7 Top Tips for Improving Pupils’ Grades

Posted By: The Teach Now Team
7 Top Tips for Improving Pupils’ Grades

As schools focus on trying to make up for learning lost during lockdown, teaching professionals will be looking at ways of boosting their students’ performance. Here are a few tried and tested methods that some of the UK’s top secondary schools are putting into practice.

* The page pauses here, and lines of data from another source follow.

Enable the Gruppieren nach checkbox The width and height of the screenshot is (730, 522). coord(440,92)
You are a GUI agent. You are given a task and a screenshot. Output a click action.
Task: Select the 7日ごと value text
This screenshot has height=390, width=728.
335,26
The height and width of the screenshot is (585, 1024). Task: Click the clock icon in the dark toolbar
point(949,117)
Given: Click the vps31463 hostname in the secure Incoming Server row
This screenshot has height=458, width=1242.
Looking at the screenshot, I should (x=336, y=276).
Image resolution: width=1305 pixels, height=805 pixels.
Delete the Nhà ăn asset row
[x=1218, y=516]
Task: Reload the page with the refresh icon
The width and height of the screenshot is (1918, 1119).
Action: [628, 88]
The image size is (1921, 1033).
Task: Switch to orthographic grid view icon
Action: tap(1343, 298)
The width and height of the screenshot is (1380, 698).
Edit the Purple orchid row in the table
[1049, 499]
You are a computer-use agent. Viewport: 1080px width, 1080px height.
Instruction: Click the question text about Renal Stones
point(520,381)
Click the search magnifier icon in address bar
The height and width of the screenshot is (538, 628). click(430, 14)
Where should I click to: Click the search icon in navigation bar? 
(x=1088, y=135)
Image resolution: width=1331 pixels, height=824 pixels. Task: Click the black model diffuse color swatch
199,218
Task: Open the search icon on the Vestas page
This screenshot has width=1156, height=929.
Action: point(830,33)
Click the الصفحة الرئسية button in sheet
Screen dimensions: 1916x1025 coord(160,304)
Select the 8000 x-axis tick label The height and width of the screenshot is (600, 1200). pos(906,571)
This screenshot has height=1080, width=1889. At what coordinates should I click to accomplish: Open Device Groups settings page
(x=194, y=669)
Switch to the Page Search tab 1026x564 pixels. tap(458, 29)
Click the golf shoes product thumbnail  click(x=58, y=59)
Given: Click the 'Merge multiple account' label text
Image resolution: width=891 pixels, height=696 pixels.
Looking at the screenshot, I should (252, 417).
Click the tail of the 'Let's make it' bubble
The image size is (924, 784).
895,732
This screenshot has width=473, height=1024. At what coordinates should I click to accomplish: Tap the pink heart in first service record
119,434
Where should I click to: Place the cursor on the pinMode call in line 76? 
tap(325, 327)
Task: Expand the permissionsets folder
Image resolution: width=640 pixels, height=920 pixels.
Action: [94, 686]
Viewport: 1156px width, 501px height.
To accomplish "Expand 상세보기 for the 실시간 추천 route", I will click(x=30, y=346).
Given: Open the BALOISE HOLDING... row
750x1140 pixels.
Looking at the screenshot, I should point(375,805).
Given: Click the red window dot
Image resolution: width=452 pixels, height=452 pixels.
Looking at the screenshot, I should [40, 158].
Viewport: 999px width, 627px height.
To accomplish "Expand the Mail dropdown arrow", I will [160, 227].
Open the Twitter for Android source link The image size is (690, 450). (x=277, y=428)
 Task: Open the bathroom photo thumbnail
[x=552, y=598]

  1. Using assessment to keep track of students’ attainment. This will help you determine what you need to do to promote individual students’ progress.  At Chelmsford County High School, assessment is vital:  “As part of our teaching and learning practice, we track the attainment of all students using internal teacher assessment data, as well as using external data […]. This gives us insight into our students’ attainment and allows us to determine whether our students are on track to achieve their potential.”
  1. Offering pastoral care to help students who may have fallen behind with their learning during pandemic restrictions. Brighton College prides itself on this kind of support: “Our pastoral system, overseen by a dedicated deputy head, ensures that everyone feels supported in academic and personal matters.”
  1. Personalising your lessons by providing students with additional learning material, such as review videos and practice activities, or by partnering a pupil with a high-performing student. High-performing students could also benefit from extra challenging material. The Kendrick School is committed to: “Creating an environment which promotes personalised learning and lifelong skills by maintaining focus on the individual students’ needs, both academic and pastoral.”
  1. Building a high achieving cultureThe Tiffin Girls’ School is doing just that: “The school encourages students to aspire to excellence in everything they do, whether that be: academic excellence, a passion, and enthusiasm for the creative and performing arts, sporting prowess, service to others or student leadership.” 
  1. Keeping up with the latest developments – staying connected with up-to-date innovations in teaching means you can share your enthusiasm for your subject more effectively, so students have the best learning experience. Henrietta Barnett School has a strong focus on innovative teaching: “We encourage our teachers to use innovative teaching and learning methods to stimulate higher order thinking and to go beyond the requirements of the national curriculum in order to keep students focused and motivated. Lessons are interactive, and carefully planned, with a commitment to high standards of academic achievement.”
  1. Working in partnership with parents and pupils, which is what Latymer School does: “Latymer’s strong academic record has been maintained and improved over the years, we should like to emphasise that these results are only achieved through close working together of parents, pupils, and school.”
  1. Giving students inspiring revision options – most schools offer revision sessions in the run-up to exams. But it’s easier to motivate students if you offer interesting and memorable ways of revising topics. For example, Kendrick School students visited a Poetry Live event in Reading to support revision for English Literature GCSE; pupils also attended a revision seminar at Reading University on Virginia Woolf’s novel Mrs Dalloway, an A Level set text. 

Now you’ve done all you can, it’s over to the students!